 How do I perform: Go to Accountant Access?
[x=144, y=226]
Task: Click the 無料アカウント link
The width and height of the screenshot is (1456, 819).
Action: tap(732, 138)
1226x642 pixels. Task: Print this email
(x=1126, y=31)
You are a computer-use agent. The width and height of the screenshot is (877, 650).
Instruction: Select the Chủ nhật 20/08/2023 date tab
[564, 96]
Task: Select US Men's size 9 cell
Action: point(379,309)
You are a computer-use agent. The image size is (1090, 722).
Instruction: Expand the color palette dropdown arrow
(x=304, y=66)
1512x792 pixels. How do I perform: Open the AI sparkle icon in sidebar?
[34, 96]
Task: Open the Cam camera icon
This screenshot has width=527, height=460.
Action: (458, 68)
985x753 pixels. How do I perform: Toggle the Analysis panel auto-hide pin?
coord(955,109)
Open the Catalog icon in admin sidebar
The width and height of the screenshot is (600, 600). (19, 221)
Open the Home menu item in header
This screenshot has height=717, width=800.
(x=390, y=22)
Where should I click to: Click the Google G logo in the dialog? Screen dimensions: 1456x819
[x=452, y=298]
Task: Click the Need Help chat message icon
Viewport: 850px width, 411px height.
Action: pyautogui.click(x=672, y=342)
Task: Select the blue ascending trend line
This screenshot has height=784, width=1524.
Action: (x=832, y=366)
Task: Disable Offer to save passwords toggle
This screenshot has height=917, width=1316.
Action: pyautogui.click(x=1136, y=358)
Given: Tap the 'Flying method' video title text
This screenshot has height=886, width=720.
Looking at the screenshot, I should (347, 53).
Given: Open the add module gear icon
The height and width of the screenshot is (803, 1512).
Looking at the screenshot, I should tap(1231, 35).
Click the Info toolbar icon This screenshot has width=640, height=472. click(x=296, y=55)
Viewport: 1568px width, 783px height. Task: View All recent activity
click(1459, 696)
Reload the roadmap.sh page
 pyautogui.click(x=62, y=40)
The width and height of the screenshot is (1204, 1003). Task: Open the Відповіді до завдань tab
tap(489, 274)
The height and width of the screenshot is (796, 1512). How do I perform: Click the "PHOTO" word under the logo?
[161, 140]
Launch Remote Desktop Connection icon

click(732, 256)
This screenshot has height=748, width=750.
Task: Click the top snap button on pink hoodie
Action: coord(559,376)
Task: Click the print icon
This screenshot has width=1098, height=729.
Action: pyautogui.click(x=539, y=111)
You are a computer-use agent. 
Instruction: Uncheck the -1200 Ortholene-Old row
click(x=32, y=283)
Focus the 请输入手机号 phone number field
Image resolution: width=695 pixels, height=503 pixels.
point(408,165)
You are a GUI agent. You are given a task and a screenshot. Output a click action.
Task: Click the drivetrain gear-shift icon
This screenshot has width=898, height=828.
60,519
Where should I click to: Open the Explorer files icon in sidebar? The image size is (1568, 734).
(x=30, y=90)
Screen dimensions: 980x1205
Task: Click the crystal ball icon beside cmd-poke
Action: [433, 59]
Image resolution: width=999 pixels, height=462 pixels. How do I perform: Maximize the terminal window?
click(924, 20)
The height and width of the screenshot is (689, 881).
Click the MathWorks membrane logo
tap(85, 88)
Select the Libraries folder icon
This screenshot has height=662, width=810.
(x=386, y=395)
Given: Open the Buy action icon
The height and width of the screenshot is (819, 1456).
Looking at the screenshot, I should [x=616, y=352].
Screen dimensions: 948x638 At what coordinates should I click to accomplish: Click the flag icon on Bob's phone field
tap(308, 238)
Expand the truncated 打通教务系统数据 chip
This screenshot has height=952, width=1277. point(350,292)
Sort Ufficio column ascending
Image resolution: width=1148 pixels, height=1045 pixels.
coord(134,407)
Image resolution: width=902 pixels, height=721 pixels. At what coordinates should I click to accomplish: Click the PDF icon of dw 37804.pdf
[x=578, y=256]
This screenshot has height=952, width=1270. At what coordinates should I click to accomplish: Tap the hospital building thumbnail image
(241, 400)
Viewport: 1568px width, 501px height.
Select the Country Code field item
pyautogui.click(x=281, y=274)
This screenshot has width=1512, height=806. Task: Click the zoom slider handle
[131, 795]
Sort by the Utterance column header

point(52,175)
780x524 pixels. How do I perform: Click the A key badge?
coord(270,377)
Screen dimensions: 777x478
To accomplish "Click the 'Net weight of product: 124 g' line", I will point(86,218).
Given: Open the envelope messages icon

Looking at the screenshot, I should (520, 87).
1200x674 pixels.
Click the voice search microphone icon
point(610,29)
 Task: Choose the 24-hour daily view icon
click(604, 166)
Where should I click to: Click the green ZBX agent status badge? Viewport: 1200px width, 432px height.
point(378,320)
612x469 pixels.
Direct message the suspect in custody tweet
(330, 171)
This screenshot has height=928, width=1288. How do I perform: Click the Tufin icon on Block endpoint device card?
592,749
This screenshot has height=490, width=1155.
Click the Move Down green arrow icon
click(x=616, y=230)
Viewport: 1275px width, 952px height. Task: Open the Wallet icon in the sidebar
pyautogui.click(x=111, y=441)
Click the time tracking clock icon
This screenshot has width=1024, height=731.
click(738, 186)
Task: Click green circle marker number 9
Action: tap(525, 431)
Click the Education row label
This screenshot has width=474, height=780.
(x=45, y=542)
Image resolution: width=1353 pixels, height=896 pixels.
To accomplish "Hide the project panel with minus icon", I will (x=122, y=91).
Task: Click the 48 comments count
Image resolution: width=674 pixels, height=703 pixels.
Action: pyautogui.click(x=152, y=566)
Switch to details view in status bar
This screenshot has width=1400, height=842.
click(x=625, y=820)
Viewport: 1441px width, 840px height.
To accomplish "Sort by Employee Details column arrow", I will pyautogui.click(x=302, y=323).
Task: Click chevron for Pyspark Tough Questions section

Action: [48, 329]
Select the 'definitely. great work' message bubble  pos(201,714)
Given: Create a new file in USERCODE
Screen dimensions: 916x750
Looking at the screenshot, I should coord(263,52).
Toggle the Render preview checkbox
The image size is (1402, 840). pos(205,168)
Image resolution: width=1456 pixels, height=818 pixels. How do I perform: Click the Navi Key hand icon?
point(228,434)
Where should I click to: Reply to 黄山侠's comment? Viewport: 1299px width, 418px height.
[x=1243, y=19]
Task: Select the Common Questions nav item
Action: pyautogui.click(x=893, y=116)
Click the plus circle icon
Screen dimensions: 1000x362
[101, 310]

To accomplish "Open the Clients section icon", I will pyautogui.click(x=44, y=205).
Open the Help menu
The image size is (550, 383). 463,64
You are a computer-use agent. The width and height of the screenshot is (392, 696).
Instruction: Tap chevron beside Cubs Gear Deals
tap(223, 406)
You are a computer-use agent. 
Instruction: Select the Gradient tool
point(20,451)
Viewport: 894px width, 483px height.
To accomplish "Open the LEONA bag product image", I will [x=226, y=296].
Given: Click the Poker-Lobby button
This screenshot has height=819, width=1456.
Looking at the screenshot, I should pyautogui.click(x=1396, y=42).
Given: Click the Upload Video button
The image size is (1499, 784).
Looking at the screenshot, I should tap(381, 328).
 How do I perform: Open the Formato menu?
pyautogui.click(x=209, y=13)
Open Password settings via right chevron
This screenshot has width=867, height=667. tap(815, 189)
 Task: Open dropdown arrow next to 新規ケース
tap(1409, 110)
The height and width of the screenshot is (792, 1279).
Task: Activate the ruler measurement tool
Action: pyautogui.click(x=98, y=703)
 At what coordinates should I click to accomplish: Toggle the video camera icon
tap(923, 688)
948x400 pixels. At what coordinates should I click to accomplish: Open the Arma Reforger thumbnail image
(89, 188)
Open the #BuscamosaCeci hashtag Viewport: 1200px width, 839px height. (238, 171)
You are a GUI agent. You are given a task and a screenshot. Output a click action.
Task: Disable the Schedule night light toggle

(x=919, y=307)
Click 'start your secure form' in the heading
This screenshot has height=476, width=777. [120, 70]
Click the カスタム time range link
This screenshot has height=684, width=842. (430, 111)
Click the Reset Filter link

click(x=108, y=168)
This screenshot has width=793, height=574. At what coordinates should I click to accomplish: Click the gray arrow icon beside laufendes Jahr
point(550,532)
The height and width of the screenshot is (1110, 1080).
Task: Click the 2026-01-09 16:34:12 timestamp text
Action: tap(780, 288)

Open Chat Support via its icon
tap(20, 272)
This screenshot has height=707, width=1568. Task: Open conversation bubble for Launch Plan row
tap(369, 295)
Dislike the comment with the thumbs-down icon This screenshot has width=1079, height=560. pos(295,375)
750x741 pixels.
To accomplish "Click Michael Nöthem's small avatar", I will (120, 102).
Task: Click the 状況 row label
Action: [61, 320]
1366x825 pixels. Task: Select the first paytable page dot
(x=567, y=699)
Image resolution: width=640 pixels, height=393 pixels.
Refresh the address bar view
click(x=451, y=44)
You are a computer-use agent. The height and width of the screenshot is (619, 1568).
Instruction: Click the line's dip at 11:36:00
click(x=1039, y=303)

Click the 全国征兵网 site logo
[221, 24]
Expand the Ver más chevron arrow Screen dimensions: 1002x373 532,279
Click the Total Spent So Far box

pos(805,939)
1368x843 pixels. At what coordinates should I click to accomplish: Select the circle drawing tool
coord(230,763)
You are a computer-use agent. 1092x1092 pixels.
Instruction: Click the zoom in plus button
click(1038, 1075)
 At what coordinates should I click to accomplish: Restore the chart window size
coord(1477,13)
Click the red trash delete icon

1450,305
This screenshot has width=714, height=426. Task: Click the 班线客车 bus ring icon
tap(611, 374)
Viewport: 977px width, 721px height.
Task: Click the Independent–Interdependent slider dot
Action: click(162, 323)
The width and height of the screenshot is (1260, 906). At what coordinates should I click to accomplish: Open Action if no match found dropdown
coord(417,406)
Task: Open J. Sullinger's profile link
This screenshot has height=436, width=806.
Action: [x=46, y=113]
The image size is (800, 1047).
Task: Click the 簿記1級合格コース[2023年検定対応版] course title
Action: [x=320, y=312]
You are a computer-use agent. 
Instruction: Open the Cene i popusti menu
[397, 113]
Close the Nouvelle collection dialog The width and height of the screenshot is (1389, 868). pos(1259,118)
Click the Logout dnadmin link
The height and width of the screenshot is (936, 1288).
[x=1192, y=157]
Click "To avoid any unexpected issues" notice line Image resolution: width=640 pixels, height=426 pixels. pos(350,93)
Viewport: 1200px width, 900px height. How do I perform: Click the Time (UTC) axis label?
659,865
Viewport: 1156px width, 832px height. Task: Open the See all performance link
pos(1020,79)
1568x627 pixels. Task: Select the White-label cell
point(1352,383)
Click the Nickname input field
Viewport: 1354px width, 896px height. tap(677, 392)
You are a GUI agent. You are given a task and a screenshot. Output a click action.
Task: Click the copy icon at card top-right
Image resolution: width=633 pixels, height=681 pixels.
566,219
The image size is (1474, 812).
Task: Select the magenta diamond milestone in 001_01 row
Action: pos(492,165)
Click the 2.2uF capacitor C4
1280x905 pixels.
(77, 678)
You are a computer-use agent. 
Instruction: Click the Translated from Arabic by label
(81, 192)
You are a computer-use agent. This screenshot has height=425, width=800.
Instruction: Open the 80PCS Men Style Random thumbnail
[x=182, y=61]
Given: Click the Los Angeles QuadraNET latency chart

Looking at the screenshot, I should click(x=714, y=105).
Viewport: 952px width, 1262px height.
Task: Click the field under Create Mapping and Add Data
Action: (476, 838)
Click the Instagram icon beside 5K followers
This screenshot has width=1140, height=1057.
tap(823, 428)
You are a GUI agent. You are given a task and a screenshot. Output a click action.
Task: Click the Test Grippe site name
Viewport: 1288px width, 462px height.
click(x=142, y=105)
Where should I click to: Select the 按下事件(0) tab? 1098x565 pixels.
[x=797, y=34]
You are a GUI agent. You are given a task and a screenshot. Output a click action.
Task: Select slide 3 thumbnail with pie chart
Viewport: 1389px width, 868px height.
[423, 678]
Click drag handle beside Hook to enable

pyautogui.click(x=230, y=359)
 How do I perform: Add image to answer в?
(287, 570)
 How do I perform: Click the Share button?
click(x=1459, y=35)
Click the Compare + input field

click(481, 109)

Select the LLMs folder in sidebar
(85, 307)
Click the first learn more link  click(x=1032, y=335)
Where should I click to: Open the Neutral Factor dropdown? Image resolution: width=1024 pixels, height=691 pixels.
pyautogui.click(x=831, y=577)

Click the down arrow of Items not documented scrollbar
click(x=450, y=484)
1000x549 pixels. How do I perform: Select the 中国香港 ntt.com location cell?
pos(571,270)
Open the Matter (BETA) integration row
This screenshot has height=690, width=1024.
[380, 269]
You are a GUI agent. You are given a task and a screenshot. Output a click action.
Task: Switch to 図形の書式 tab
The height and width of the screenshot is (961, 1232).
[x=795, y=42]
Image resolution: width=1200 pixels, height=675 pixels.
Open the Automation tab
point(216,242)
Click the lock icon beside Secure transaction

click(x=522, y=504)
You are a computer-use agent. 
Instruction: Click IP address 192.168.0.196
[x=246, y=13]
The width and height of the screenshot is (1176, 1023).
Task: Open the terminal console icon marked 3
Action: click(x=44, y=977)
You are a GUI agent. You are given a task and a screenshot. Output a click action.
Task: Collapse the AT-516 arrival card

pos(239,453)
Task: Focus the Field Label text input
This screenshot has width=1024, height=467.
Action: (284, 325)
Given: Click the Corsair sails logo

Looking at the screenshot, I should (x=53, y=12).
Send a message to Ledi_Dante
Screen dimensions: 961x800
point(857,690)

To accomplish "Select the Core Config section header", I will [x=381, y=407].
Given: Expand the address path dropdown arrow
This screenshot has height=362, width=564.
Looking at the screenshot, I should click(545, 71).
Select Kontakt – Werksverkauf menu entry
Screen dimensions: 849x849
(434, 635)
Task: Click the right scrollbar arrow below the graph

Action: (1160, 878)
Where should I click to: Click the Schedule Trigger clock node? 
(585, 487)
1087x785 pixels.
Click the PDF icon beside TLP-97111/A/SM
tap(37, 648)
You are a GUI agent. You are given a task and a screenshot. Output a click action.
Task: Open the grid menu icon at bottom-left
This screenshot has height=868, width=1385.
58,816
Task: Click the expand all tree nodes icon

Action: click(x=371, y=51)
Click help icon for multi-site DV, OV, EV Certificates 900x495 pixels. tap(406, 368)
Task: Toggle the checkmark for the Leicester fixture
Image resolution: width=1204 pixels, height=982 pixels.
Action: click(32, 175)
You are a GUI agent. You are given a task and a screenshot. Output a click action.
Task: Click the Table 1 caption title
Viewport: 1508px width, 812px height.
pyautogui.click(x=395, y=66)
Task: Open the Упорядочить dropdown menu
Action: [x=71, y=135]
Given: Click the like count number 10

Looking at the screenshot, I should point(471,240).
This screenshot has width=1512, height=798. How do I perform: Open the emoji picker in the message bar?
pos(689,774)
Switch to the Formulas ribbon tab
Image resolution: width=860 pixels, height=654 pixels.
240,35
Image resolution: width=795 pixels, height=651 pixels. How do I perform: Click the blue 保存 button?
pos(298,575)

————

(Problem to work on)
How many rows above contain the string "product"? Case counts; reply with the number alone.

(Problem solution)
2